Entries listed in a dataset
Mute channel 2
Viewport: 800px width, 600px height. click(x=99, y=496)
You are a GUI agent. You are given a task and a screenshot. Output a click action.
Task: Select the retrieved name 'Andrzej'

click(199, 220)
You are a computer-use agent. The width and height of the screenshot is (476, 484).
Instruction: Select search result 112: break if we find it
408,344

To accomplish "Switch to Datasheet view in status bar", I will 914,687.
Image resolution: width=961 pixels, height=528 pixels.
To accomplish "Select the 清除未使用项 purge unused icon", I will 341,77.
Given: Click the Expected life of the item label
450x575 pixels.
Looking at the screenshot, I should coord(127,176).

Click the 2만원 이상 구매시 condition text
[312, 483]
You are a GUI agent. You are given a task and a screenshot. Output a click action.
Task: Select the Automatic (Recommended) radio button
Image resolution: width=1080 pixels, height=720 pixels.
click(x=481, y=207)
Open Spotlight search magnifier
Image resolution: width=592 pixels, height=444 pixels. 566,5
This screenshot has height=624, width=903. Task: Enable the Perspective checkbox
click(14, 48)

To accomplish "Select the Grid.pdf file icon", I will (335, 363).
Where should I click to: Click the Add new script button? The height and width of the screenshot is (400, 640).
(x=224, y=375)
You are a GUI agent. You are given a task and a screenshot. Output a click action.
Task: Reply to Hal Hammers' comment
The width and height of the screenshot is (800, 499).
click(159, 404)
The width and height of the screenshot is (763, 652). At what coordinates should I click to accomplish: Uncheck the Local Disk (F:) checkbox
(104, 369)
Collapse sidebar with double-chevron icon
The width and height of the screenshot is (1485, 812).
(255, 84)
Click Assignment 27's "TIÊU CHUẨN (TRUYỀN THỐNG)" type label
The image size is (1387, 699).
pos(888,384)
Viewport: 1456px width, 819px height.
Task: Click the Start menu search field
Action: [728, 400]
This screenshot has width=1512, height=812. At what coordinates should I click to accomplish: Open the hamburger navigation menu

**GIVEN PROBLEM:** Reproduce the entries above, switching every "GUI agent" to "desktop agent" and leaving the rest unchanged.

**CORRECT OUTPUT:**
Mute channel 2
Viewport: 800px width, 600px height. click(x=99, y=496)
You are a desktop agent. You are given a task and a screenshot. Output a click action.
Task: Select the retrieved name 'Andrzej'

click(199, 220)
You are a computer-use agent. The width and height of the screenshot is (476, 484).
Instruction: Select search result 112: break if we find it
408,344

To accomplish "Switch to Datasheet view in status bar", I will 914,687.
Image resolution: width=961 pixels, height=528 pixels.
To accomplish "Select the 清除未使用项 purge unused icon", I will 341,77.
Given: Click the Expected life of the item label
450x575 pixels.
Looking at the screenshot, I should coord(127,176).

Click the 2만원 이상 구매시 condition text
[312, 483]
You are a desktop agent. You are given a task and a screenshot. Output a click action.
Task: Select the Automatic (Recommended) radio button
Image resolution: width=1080 pixels, height=720 pixels.
click(x=481, y=207)
Open Spotlight search magnifier
Image resolution: width=592 pixels, height=444 pixels. 566,5
This screenshot has height=624, width=903. Task: Enable the Perspective checkbox
click(14, 48)

To accomplish "Select the Grid.pdf file icon", I will (335, 363).
Where should I click to: Click the Add new script button? The height and width of the screenshot is (400, 640).
(x=224, y=375)
You are a desktop agent. You are given a task and a screenshot. Output a click action.
Task: Reply to Hal Hammers' comment
The width and height of the screenshot is (800, 499).
click(159, 404)
The width and height of the screenshot is (763, 652). At what coordinates should I click to accomplish: Uncheck the Local Disk (F:) checkbox
(104, 369)
Collapse sidebar with double-chevron icon
The width and height of the screenshot is (1485, 812).
(255, 84)
Click Assignment 27's "TIÊU CHUẨN (TRUYỀN THỐNG)" type label
The image size is (1387, 699).
pos(888,384)
Viewport: 1456px width, 819px height.
Task: Click the Start menu search field
Action: [728, 400]
This screenshot has width=1512, height=812. At what coordinates should I click to accomplish: Open the hamburger navigation menu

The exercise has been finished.